Kabut Jacek, Stępień Grzegorz J, Furgoł Tomasz, Miciak Michał, Nafalska Natalia, Stopyra Małgorzata, Jezierzański Marcin, Feret Krzysztof, Gisterek-Grocholska Iwona
Department of Oncology and Radiotherapy, Silesian Medical University, 40-514 Katowice, Poland.
Faculty of Medicine, Medical University of Lodz, 90-419 Lodz, Poland.
Biomedicines. 2025 Sep 7;13(9):2187. doi: 10.3390/biomedicines13092187.
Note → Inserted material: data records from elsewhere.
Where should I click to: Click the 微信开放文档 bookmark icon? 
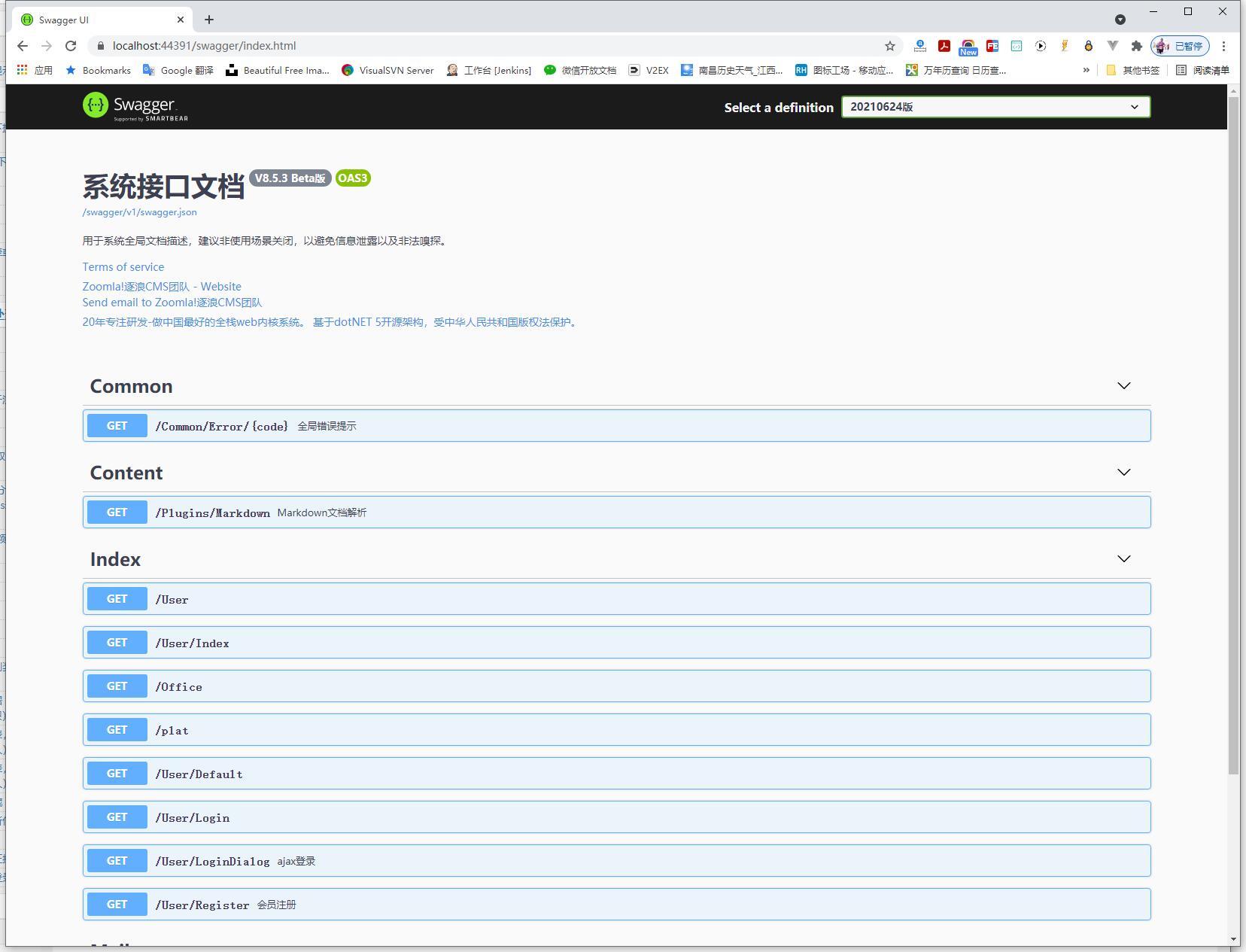[x=550, y=70]
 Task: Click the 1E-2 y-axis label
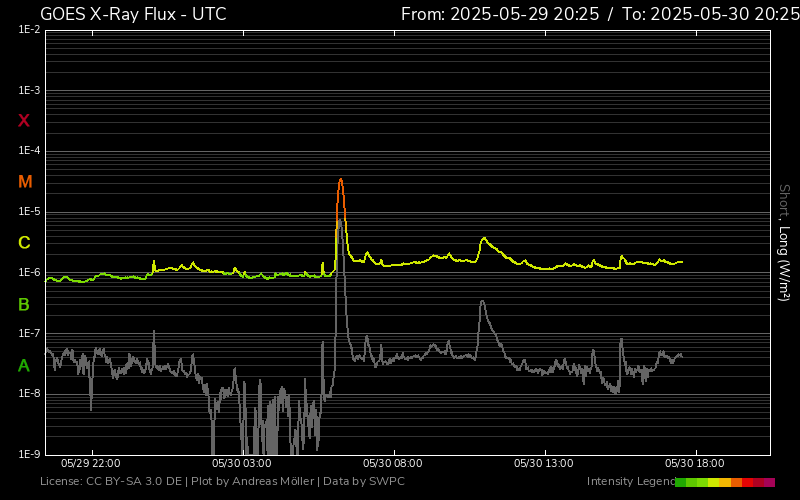coord(29,30)
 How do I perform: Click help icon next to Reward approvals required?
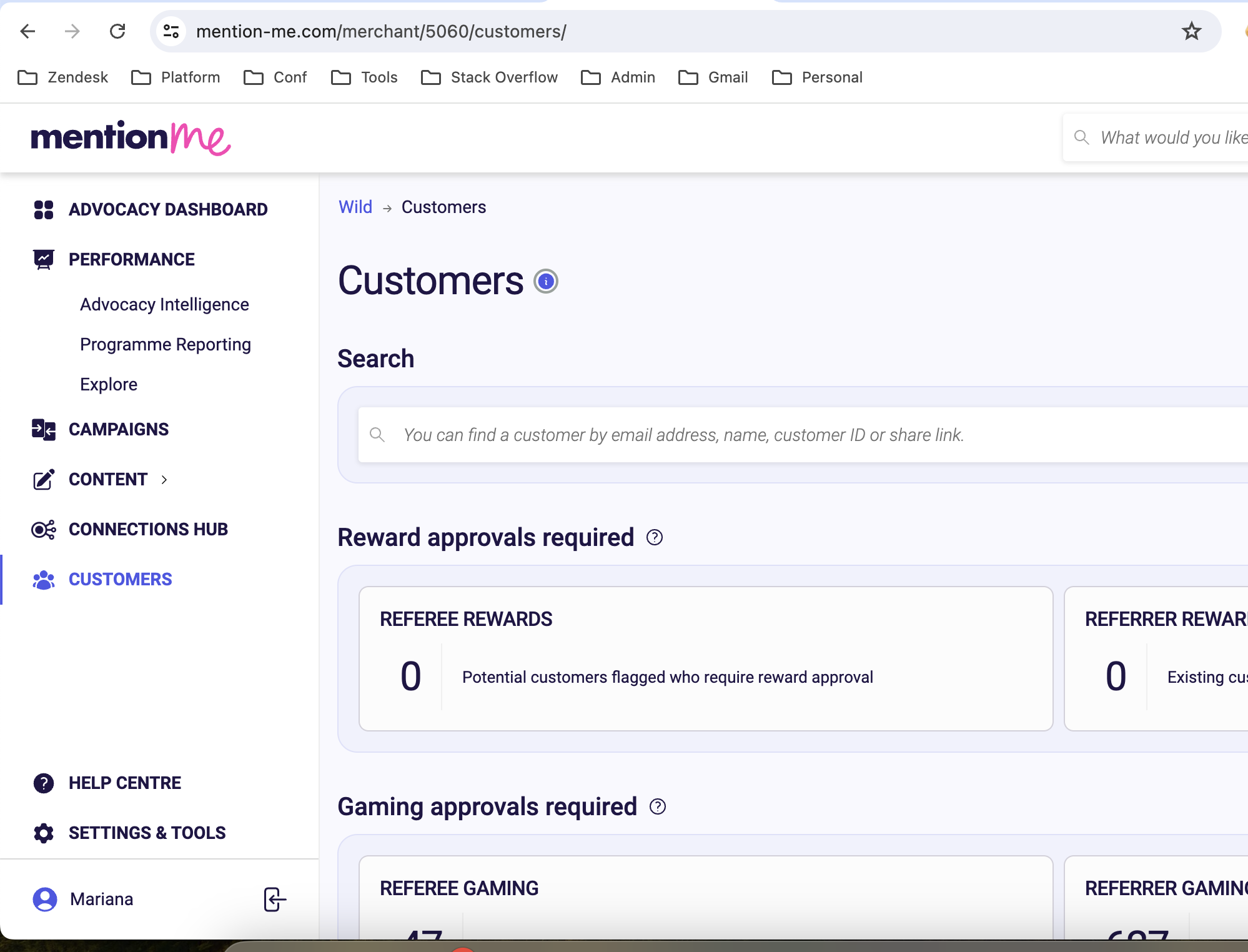click(x=655, y=537)
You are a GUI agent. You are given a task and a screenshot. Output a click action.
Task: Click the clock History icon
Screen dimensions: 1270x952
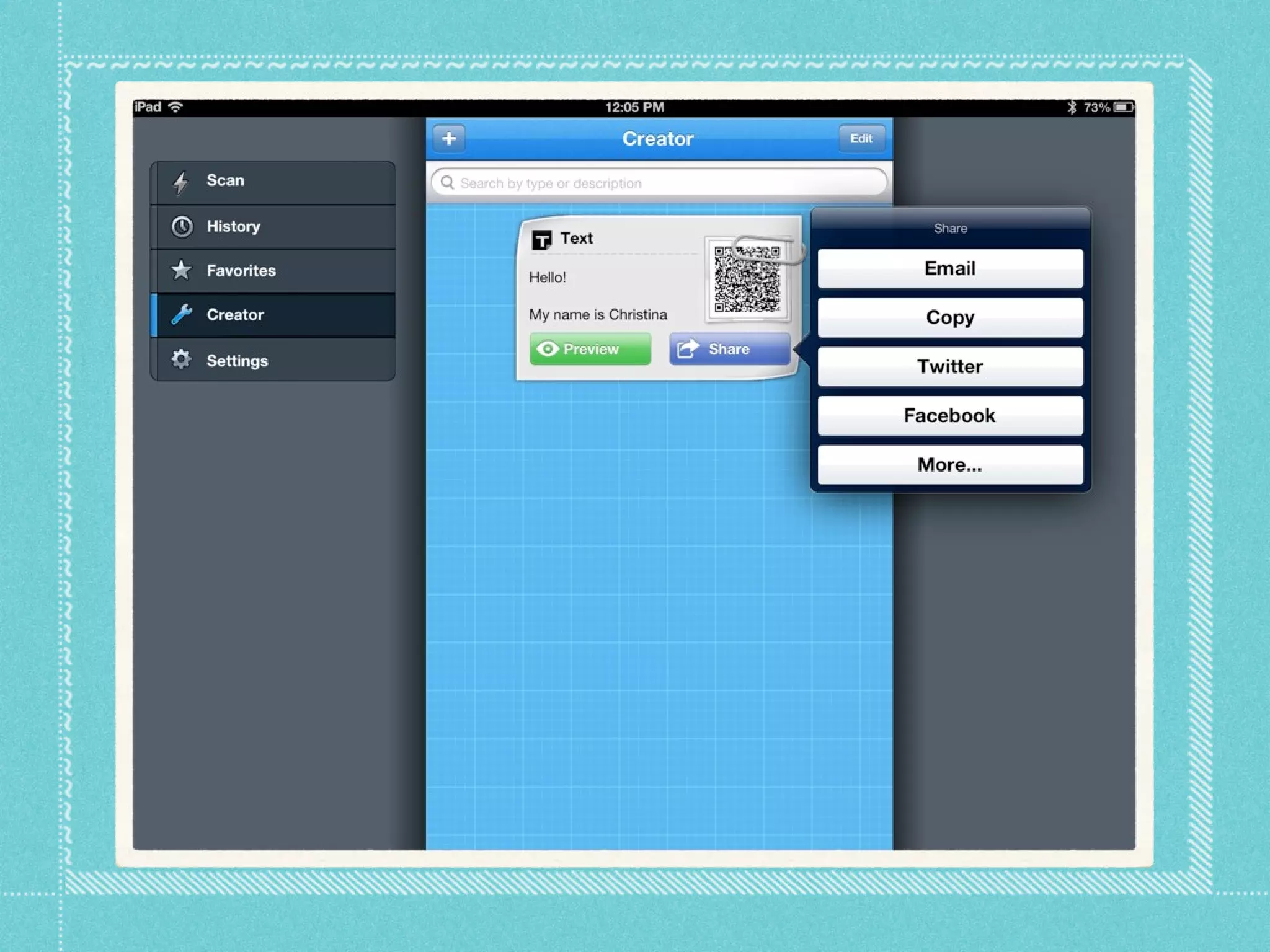(182, 227)
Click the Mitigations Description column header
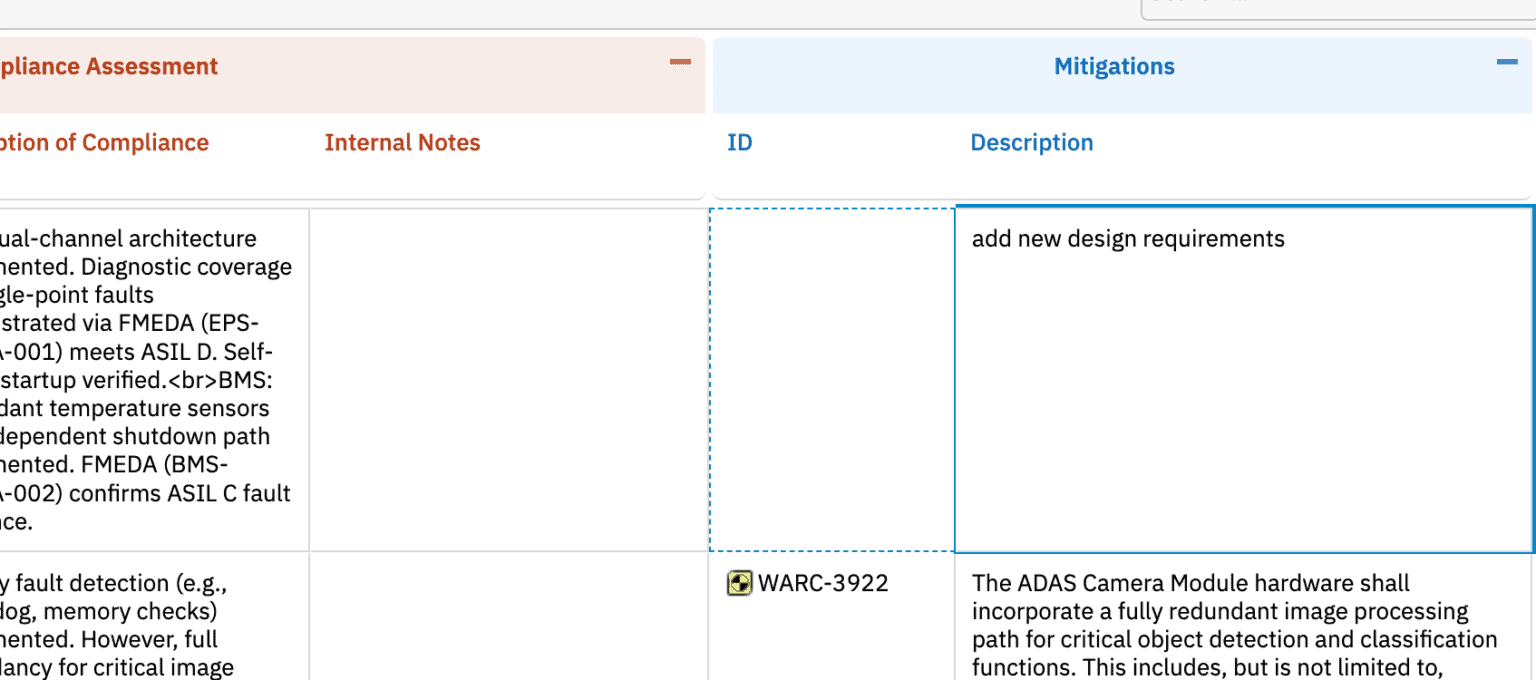The width and height of the screenshot is (1536, 680). (x=1031, y=143)
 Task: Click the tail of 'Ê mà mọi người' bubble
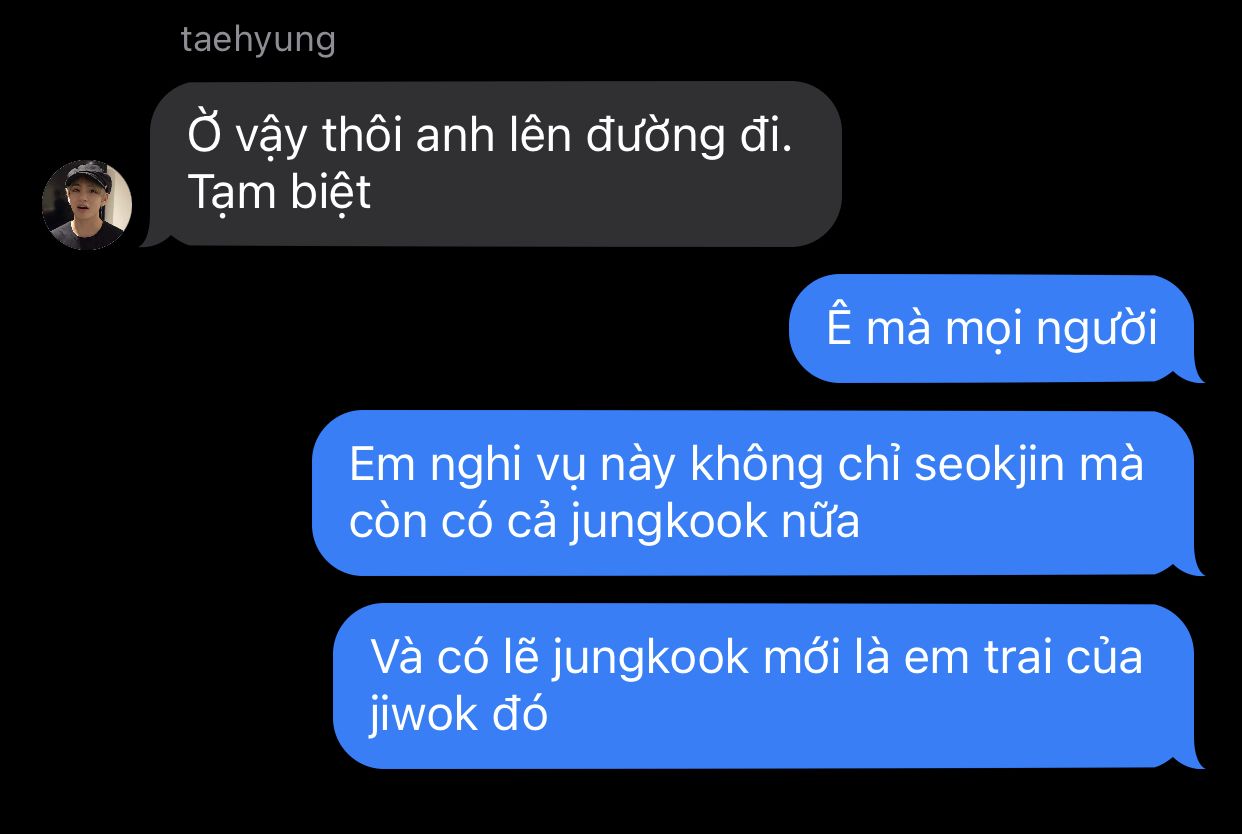(1192, 374)
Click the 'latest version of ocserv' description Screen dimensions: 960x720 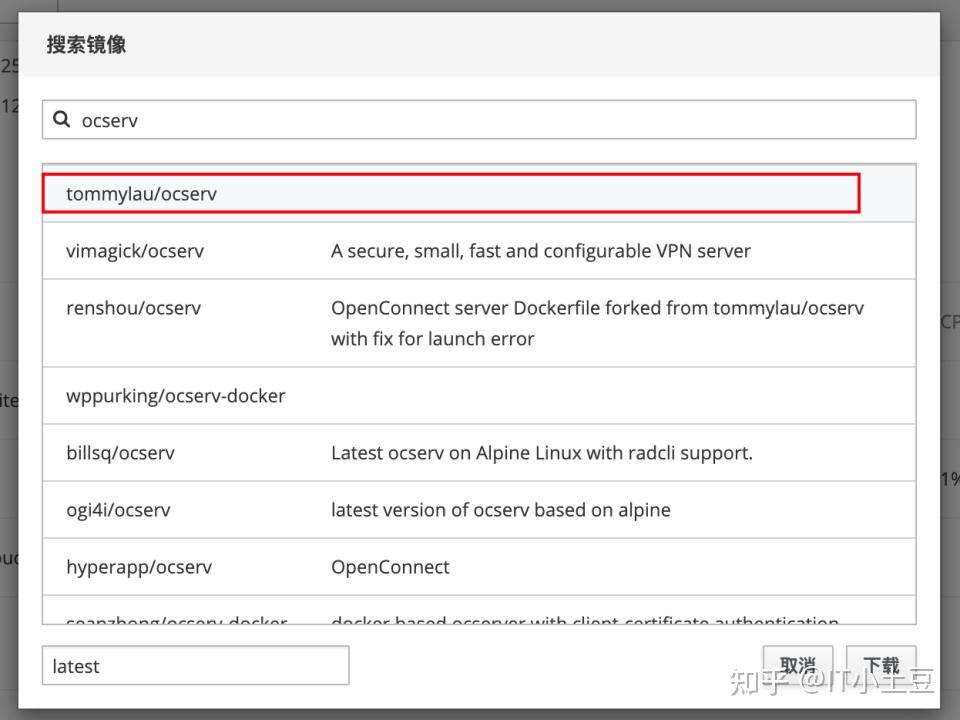(500, 510)
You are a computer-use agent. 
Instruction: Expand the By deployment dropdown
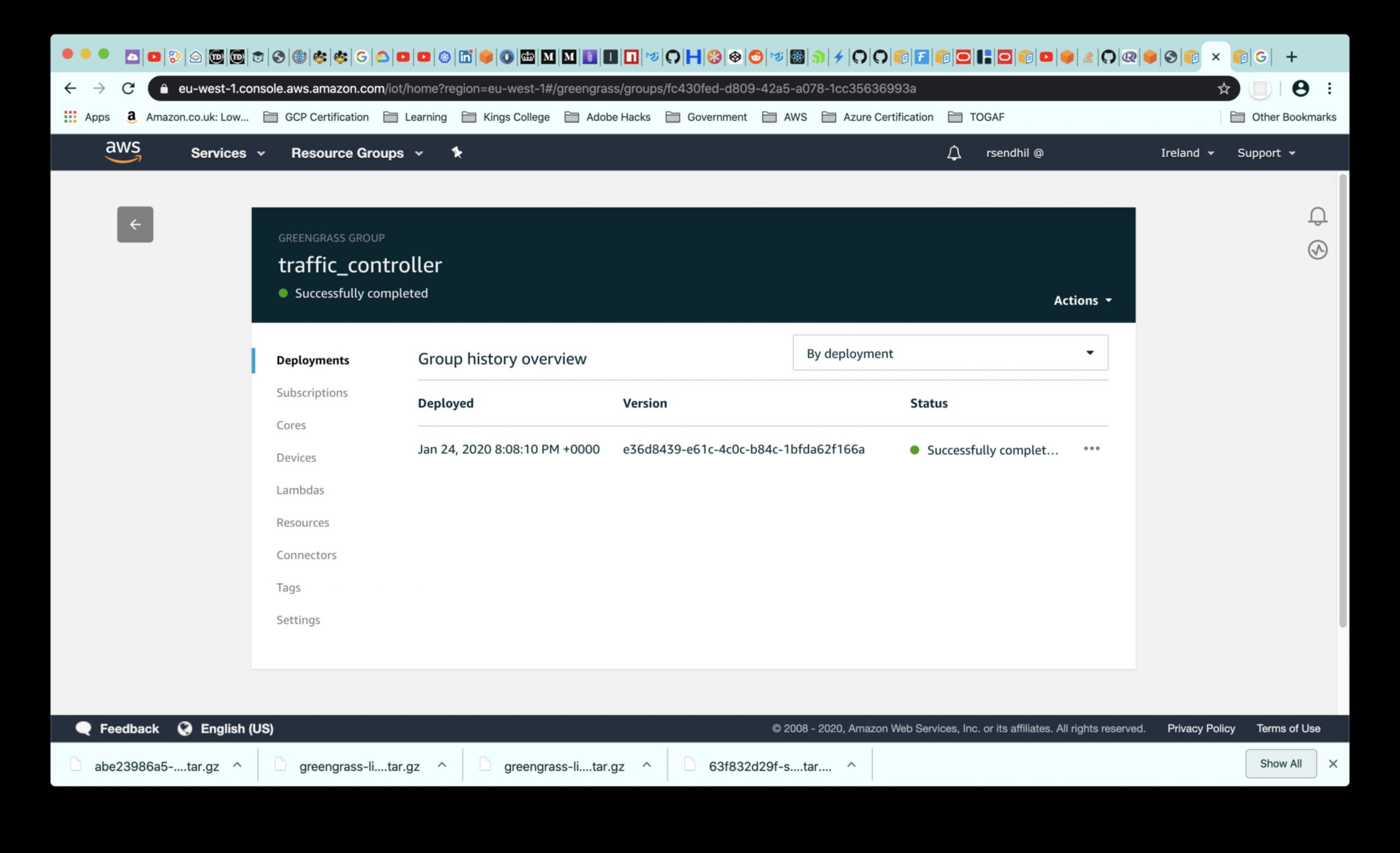point(949,353)
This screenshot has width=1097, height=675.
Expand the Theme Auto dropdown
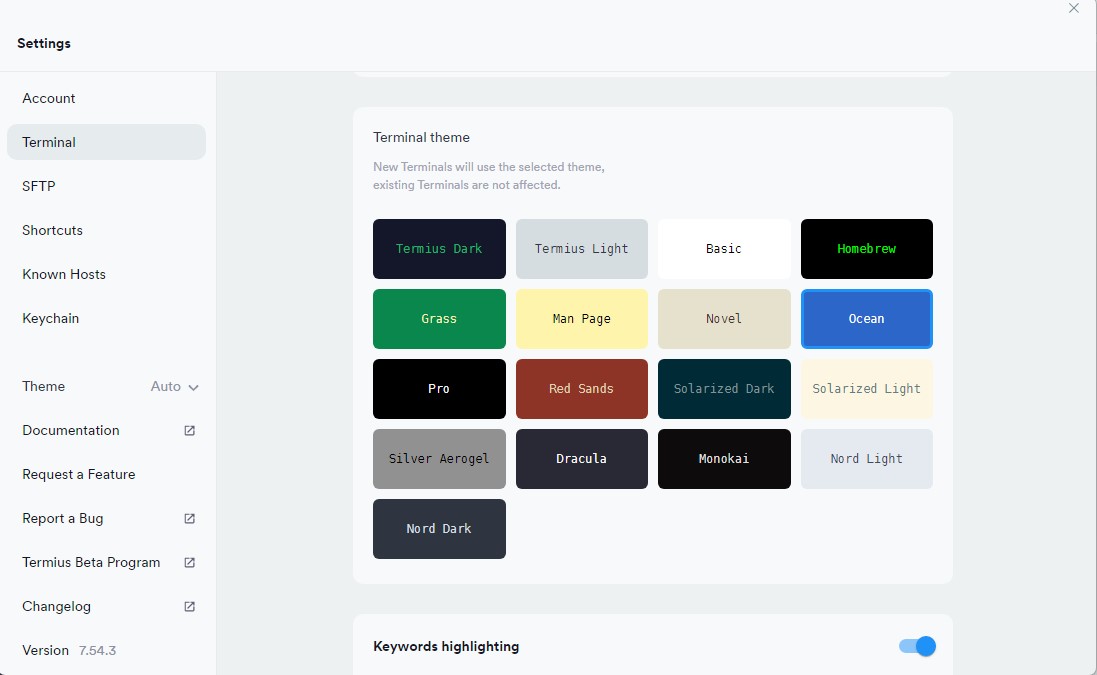pyautogui.click(x=174, y=387)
Malignant neoplasms, like non-small cell lung cancer (NSCLC), remain a major global health challenge. Lung cancer is the leading cause of cancer-related deaths worldwide, with over two million new cases and 1.8 million deaths annually. NSCLC accounts for approximately 85% of cases, underscoring its substantial public health impact. Advances in molecular biology have driven the development of new therapies beyond traditional treatments. Among them, mRNA-based immunoadjuvant therapies, like cancer vaccines, have emerged as promising utilities in NSCLC by triggering targeted immune responses. The aim of this paper is to review ongoing and completed studies on mRNA vaccines in NSCLC. The efficacy of mRNA vaccines in NSCLC relies on the identification of immunogenic tumor-specific antigens, frequently derived from genomic profiling databases. Completed clinical trials have assessed the safety and potential benefit of selected mRNA vaccines-such as CV9202-administered alone or in combination with radiotherapy or tyrosine kinase inhibitors. Ongoing studies are exploring the therapeutic potential of mRNA-based approaches targeting defined molecular alterations in NSCLC, particularly in conjunction with Programmed Death-Ligand 1 (PD-L1) immune checkpoint inhibitors to enhance antitumor immune responses. mRNA vaccines have emerged as a promising therapeutic option for NSCLC, with the potential to enhance immune responses and limit tumor progression, as demonstrated in ongoing clinical trials. They offer the possibility of personalized treatment with relatively few side effects. However, larger and long-term studies are required to fully confirm their safety and efficacy. Future research should aim to identify the most effective antigens, enhance stability, and refine delivery strategies to improve efficacy and personalization, while also addressing immune suppression within the tumor microenvironment.
恶性肿瘤,如非小细胞肺癌(NSCLC),仍然是全球主要的健康挑战。肺癌是全球癌症相关死亡的主要原因,每年有超过两百万新发病例和180万例死亡。NSCLC约占病例的85%,凸显了其对公共卫生的重大影响。分子生物学的进展推动了超越传统治疗方法的新疗法的发展。其中,基于mRNA的免疫佐剂疗法,如癌症疫苗,通过触发靶向免疫反应,已成为NSCLC中有前景的治疗手段。本文旨在综述NSCLC中正在进行和已完成的mRNA疫苗研究。NSCLC中mRNA疫苗的疗效依赖于免疫原性肿瘤特异性抗原的鉴定,这些抗原通常来自基因组分析数据库。已完成的临床试验评估了所选mRNA疫苗(如单独使用或与放疗或酪氨酸激酶抑制剂联合使用的CV9202)的安全性和潜在益处。正在进行的研究正在探索基于mRNA的方法针对NSCLC中特定分子改变的治疗潜力,特别是与程序性死亡配体1(PD-L1)免疫检查点抑制剂联合使用以增强抗肿瘤免疫反应。正如正在进行的临床试验所表明的,mRNA疫苗已成为NSCLC有前景的治疗选择,有可能增强免疫反应并限制肿瘤进展。它们提供了副作用相对较少的个性化治疗的可能性。然而,需要更大规模和长期的研究来充分证实其安全性和疗效。未来的研究应旨在确定最有效的抗原,提高稳定性,并优化递送策略以提高疗效和个性化,同时还要解决肿瘤微环境中的免疫抑制问题。